The Someone Else philosophy has been at the center of tax politics for more than a century. It even became law during the Brownback-Colyer administration. Taxes were imposed, Someone Else paid handsomely and, it turned out, so disproportionally that the state nearly went broke.

Any fresh looks by the Council will eventually turn to the property tax. This levy, a relic of the Pony Express days, is rarely fair. In spite of Gov. John Carlin’s successful initiatives for classification and reappraisal, property values remain difficult to assess uniformly.

The property tax is expensive to collect. It has scant relation to income produced; it often has a negative social impact because property that is poorly used is usually taxed less. In a twisted sort of way, the inefficient and those without enterprise get the rewards.
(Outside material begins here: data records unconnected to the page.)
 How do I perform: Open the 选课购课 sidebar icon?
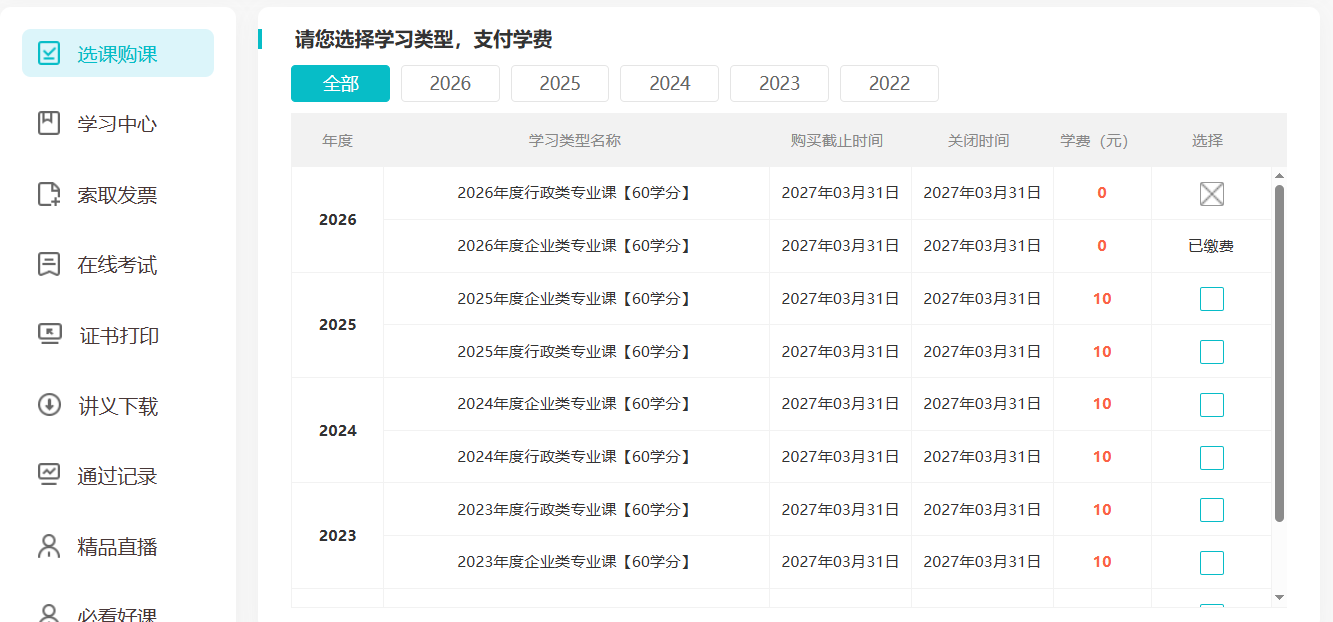(49, 54)
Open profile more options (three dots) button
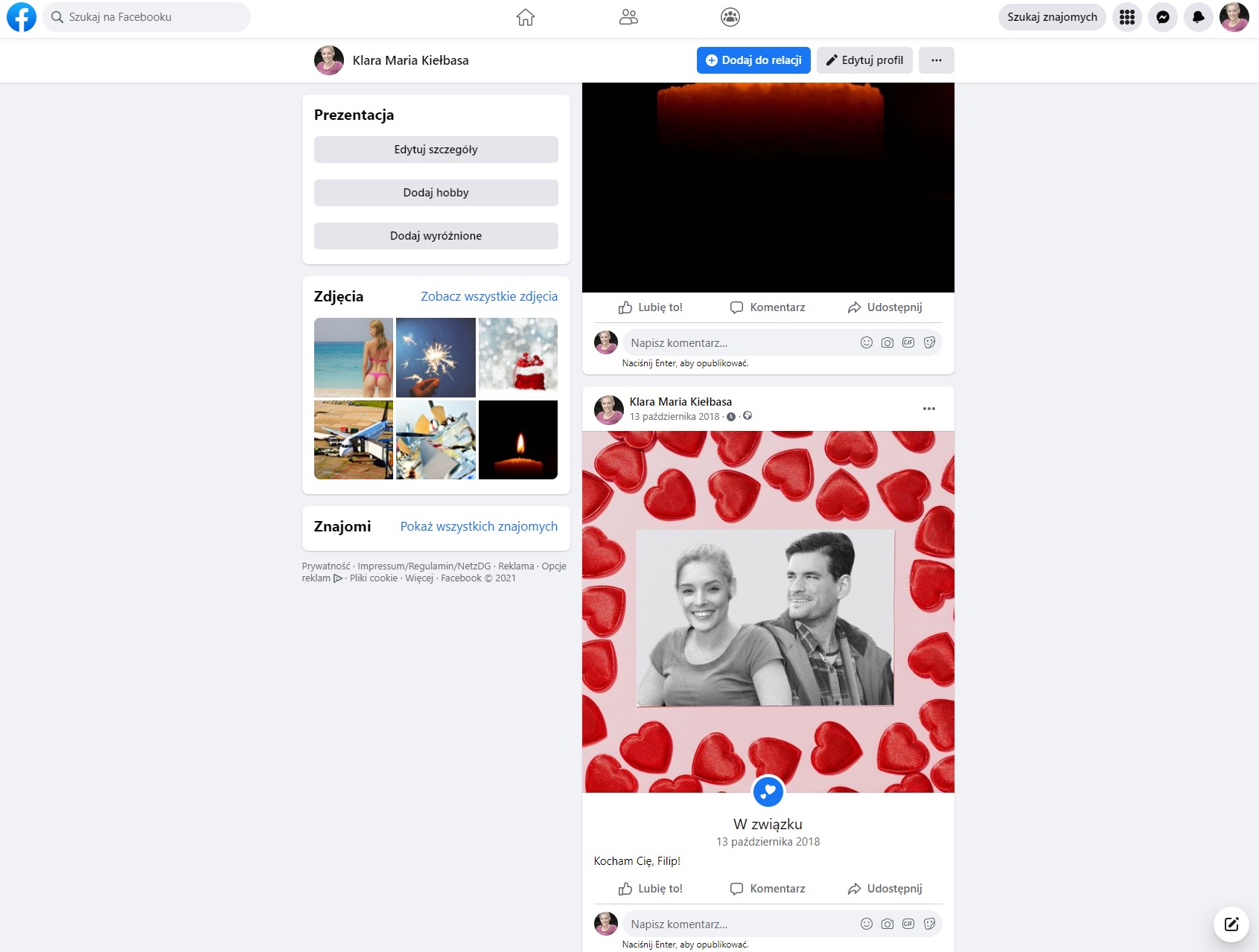This screenshot has height=952, width=1259. 936,60
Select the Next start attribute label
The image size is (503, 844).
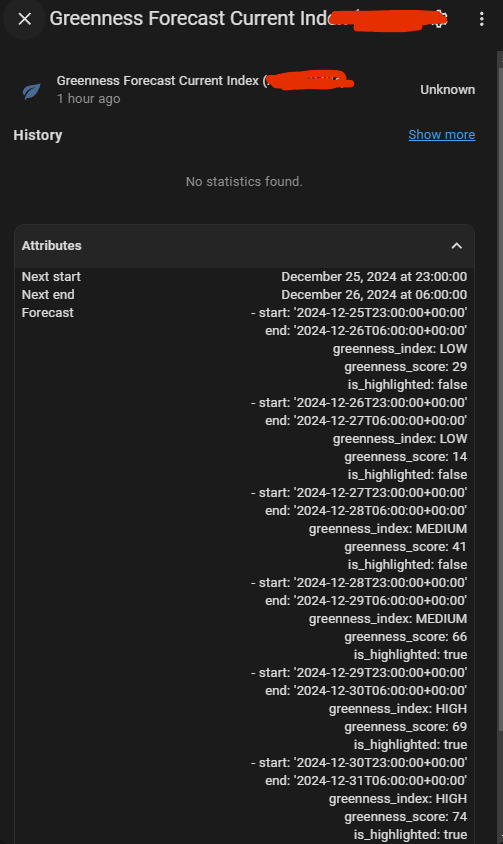pos(51,277)
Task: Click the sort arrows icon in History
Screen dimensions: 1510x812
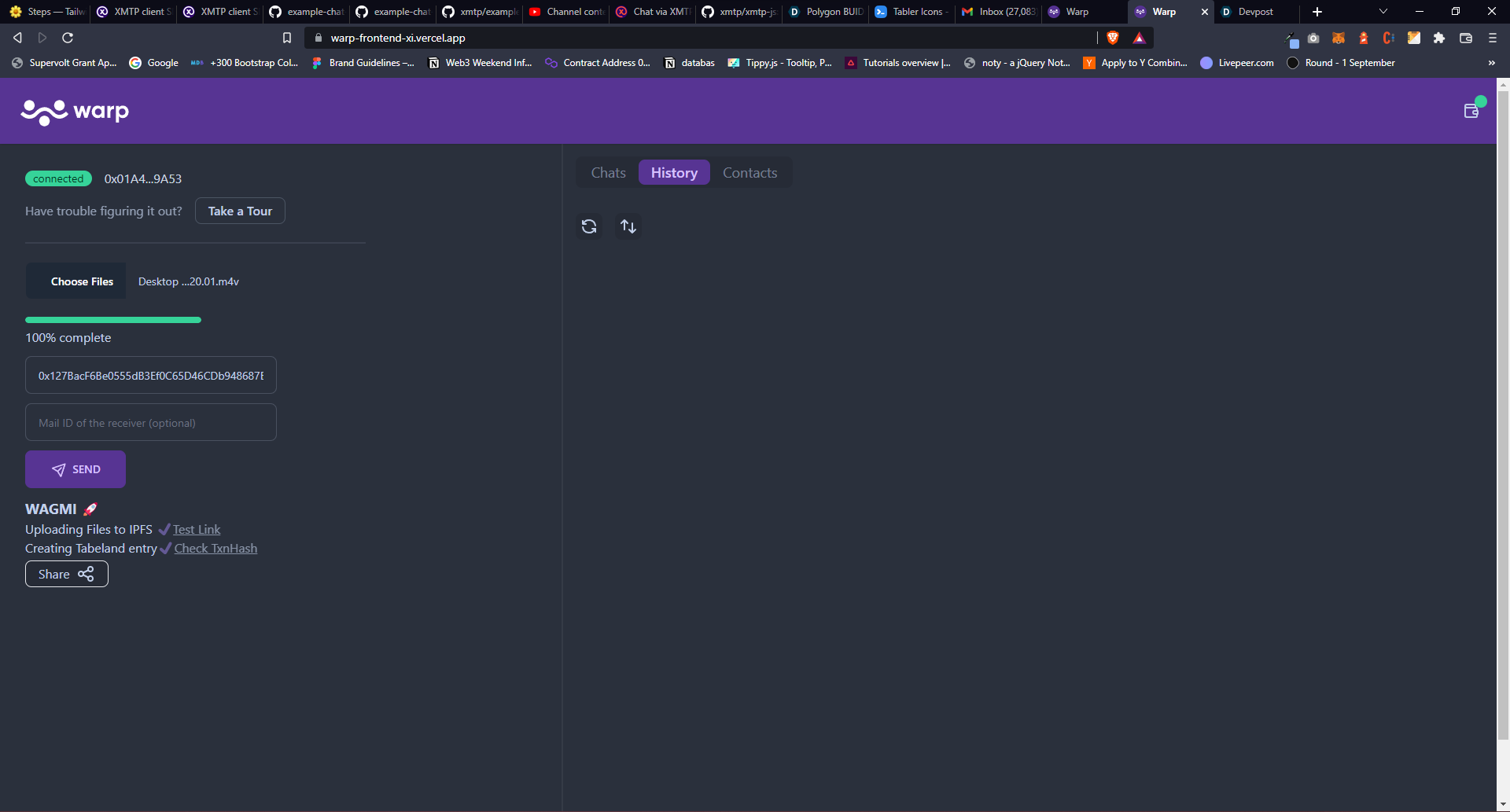Action: [x=628, y=226]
The property tax would have greater validity if it were used in relation to property and not to people. That is, taxes on farm land property might be used to pay for rural roads and bridges, rural fire and water systems, the sheriff patrol and the like. In the towns, property taxes might well finance non-arterial streets, fire departments, storm sewers, parking and more.

Taxes for people functions are another matter. These should be derived from incomes, sales and user fees, collected chiefly on a statewide basis.

The cost of public schools, for example, should relate not to the value of property in a district but to the number of pupils to be educated; this is a footing of current law, but not all of it.

A state-run and state-financed educational system is logical if not popular. Indeed, social services and welfare, and public health programs had better be on a federal rather than a state basis, considering how transient our population has become.

These ideas can run contrary to the notion that local control is better. Sometimes it is. Federal and state programs can develop costly and troublesome bureaucracies. Friends and neighbors understand better the local situations, but today’s friends and neighbors are no longer apt to be tomorrow’s. And the price of local control is often inequitable and discriminatory taxation – with equally onerous and unfair results.

In early 1991, fresh from her election and inauguration, Gov. Joan Finney marched unannounced into a meeting of the House Tax Committee and dropped a four-inch thick document on a table in front of the chairman. It was a listing of the state’s tax exemptions, loopholes and abatements. Here’s one place to begin, she said, and left the room. The file, like others, quickly gathered dust.

We don’t have another 30 years to fix this.